Your task: From the passage on freezing food in glass containers, quote word for word the stretch from "Wide glass containers" through "it as usual.".

Document passage:
"""

Not much headspace is needed to prevent the glass from cracking or shattering. Leaving ¾ -inch of empty headspace will suffice in most cases.
Use Wide Containers
Tall and narrow containers can trap expanding contents in the bottom. This can result in the glass shattering regardless of how much headspace you have left inside.
Wide glass containers are much less likely to break due to expansion. Plus, you won’t need to worry about food storage containers falling over and breaking in the freezer.
Wait to Seal the Lid
Since much of the risk associated with freezing glass has to do with the contents expanding, waiting to seal your food storage containers can help prevent cracks.
The best strategy is to let your glass containers and the food inside reach freezing with the lid unsealed. This allows excess air to escape as everything expands.
Once the contents are frozen, it’s perfectly safe to seal the lid and store it as usual.
Note that traditional metal jar lids won’t always create an airtight seal in the freezer. Specialty lids are available for this specific purpose.
If your household frequently relies on prepped meals or leftovers, investing in a set of high-quality, freezer-safe Tupperware is definitely worth your while!
Glass Tupperware is not the only thing that can be safely put in the freezer. Many cups, jars, and even glass dinnerware can also be frozen. Just be sure to check the items’ care instructions before freezing.
With a few simple steps and the right glass containers, freezing is the most convenient way to keep food fresh for as long as possible.

"""

Extracted data:

"""

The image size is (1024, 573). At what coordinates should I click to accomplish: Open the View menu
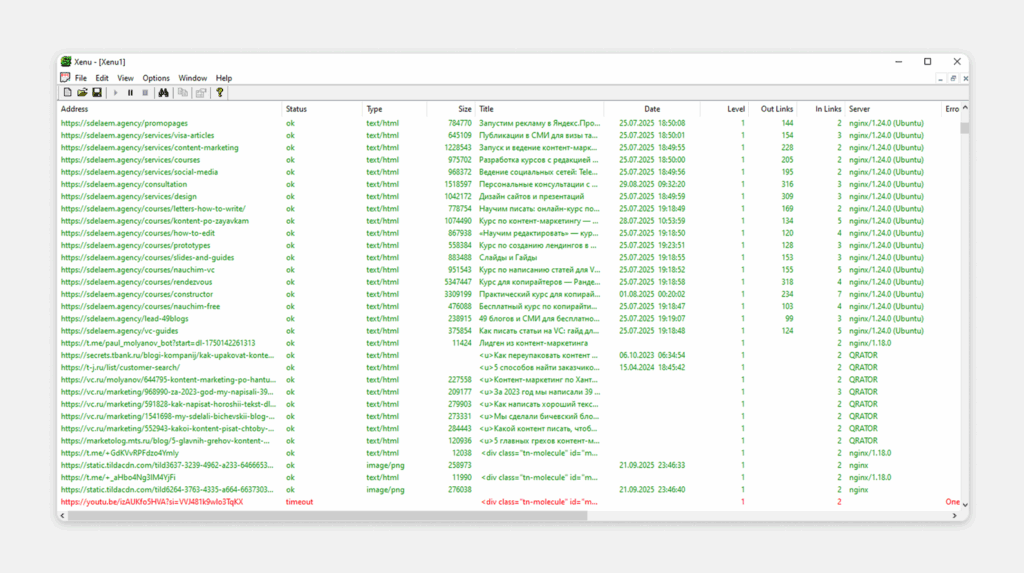click(125, 78)
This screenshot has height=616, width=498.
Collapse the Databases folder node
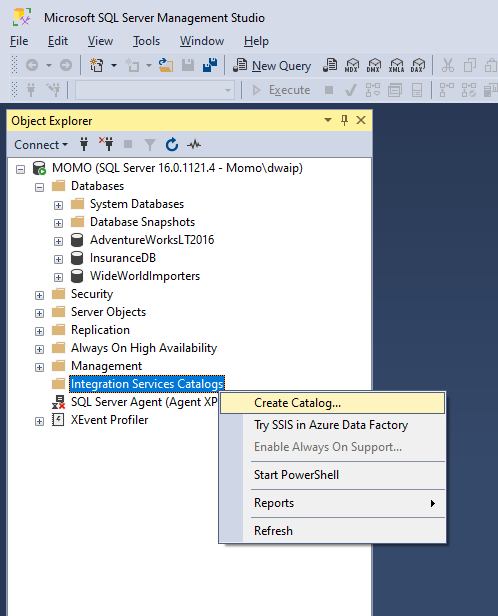click(39, 187)
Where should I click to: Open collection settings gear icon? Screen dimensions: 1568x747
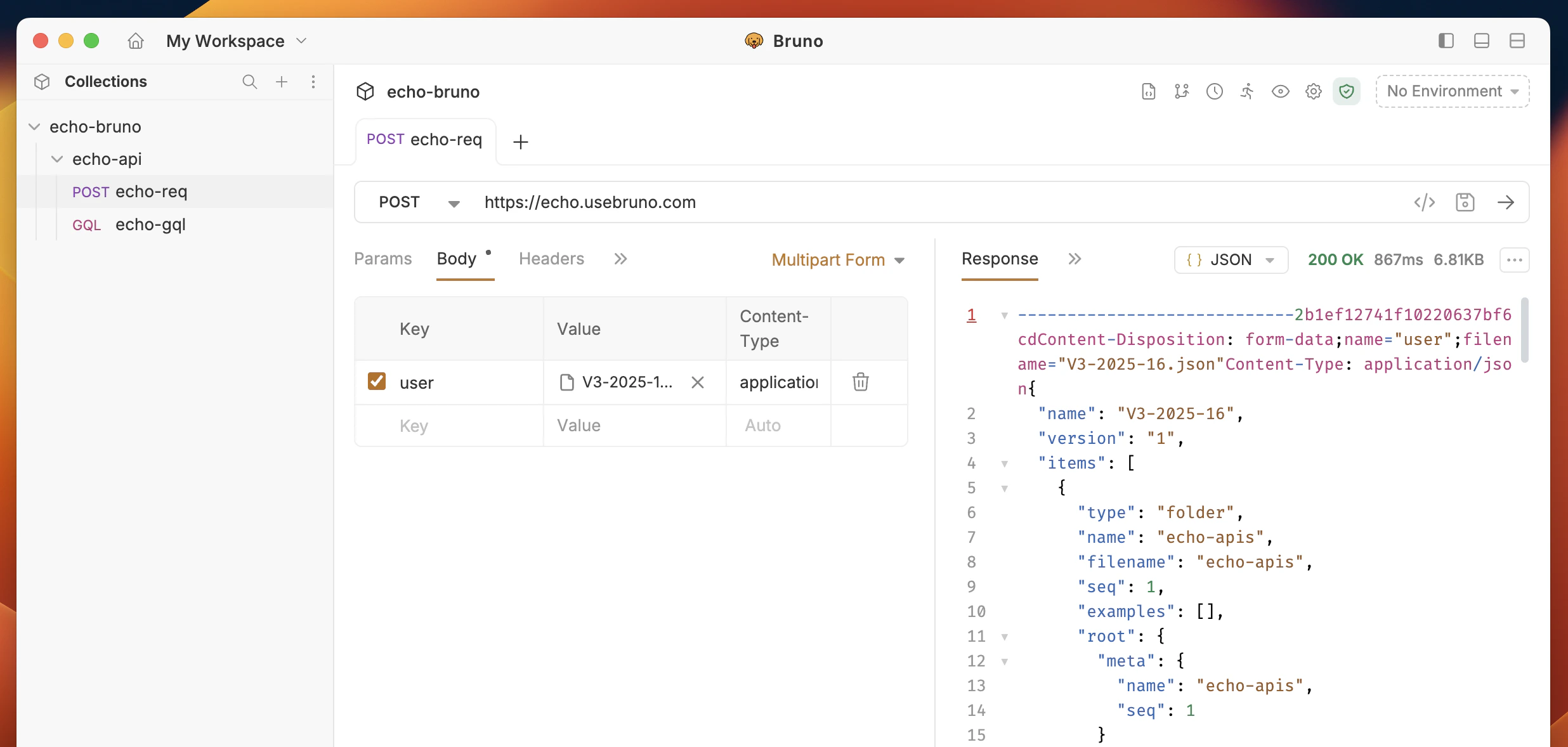[1313, 91]
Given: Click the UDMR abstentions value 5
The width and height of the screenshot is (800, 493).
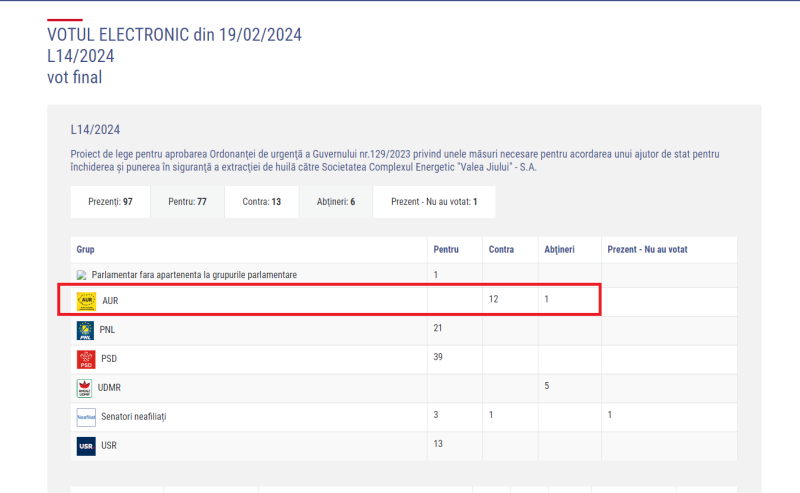Looking at the screenshot, I should click(547, 387).
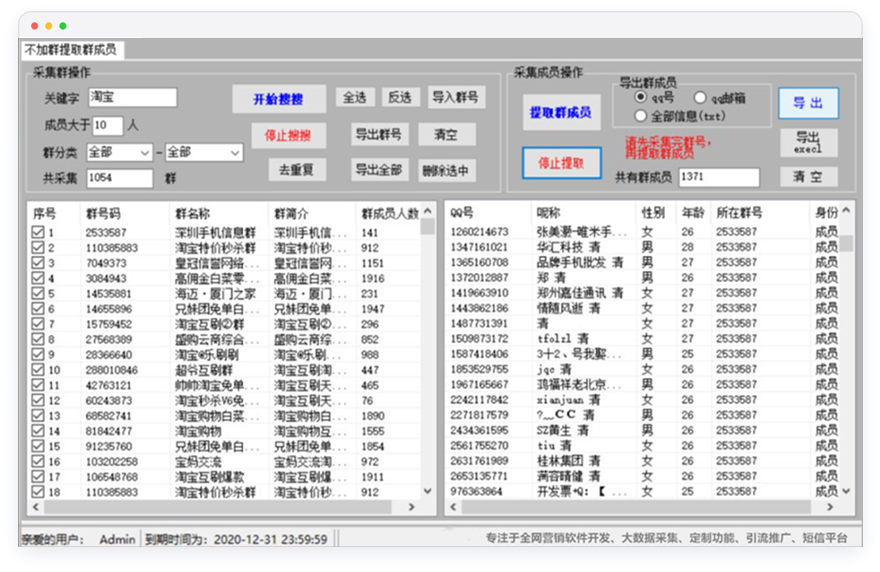Start extraction with 提取群成员 button
Viewport: 880px width, 572px height.
(x=560, y=112)
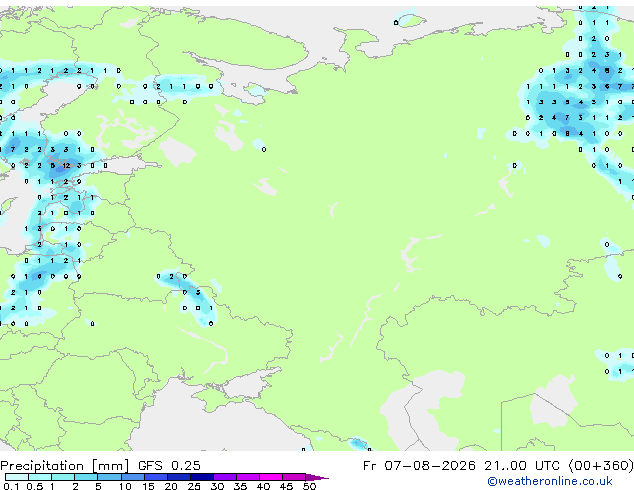Click the Precipitation [mm] title label

click(65, 466)
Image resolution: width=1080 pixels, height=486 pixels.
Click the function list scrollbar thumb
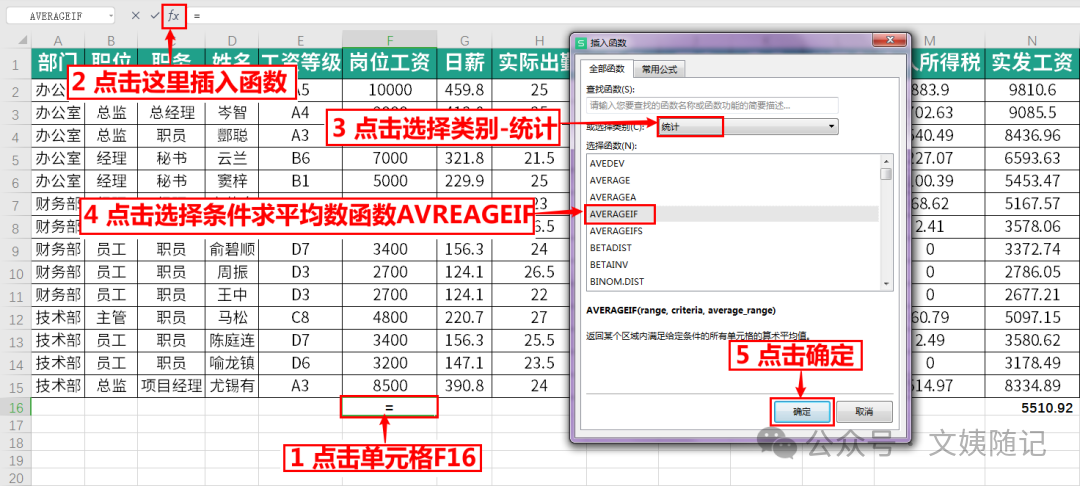[x=886, y=174]
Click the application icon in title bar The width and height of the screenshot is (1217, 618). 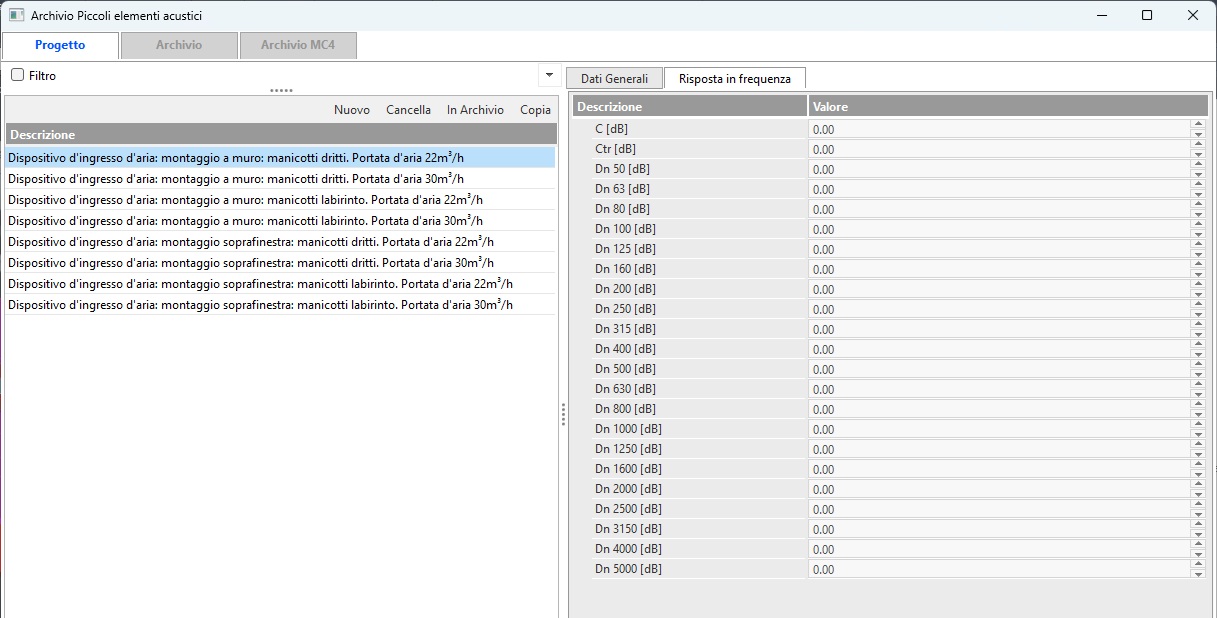(16, 15)
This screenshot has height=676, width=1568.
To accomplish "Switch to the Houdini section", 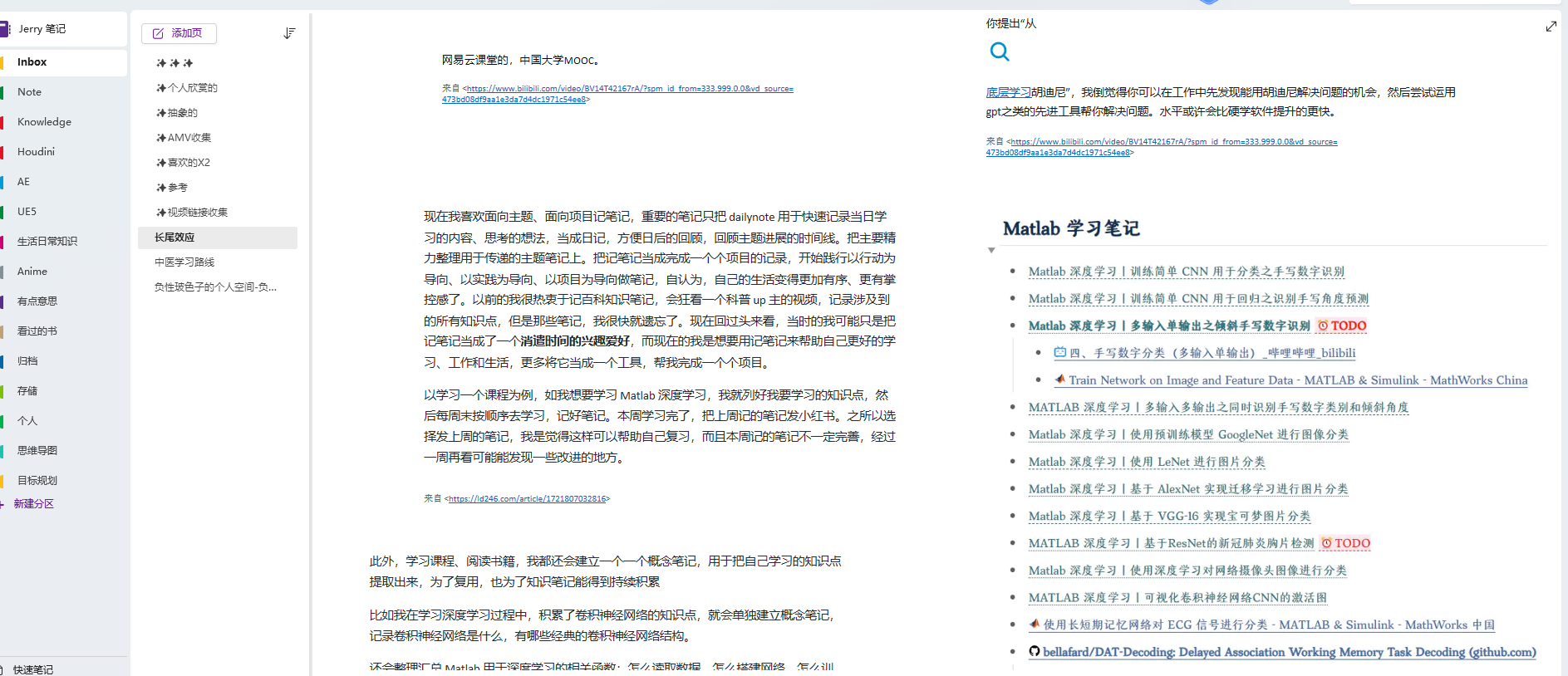I will tap(36, 152).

"""

Finished answer:
Wide glass containers are much less likely to break due to expansion. Plus, you won’t need to worry about food storage containers falling over and breaking in the freezer.
Wait to Seal the Lid
Since much of the risk associated with freezing glass has to do with the contents expanding, waiting to seal your food storage containers can help prevent cracks.
The best strategy is to let your glass containers and the food inside reach freezing with the lid unsealed. This allows excess air to escape as everything expands.
Once the contents are frozen, it’s perfectly safe to seal the lid and store it as usual.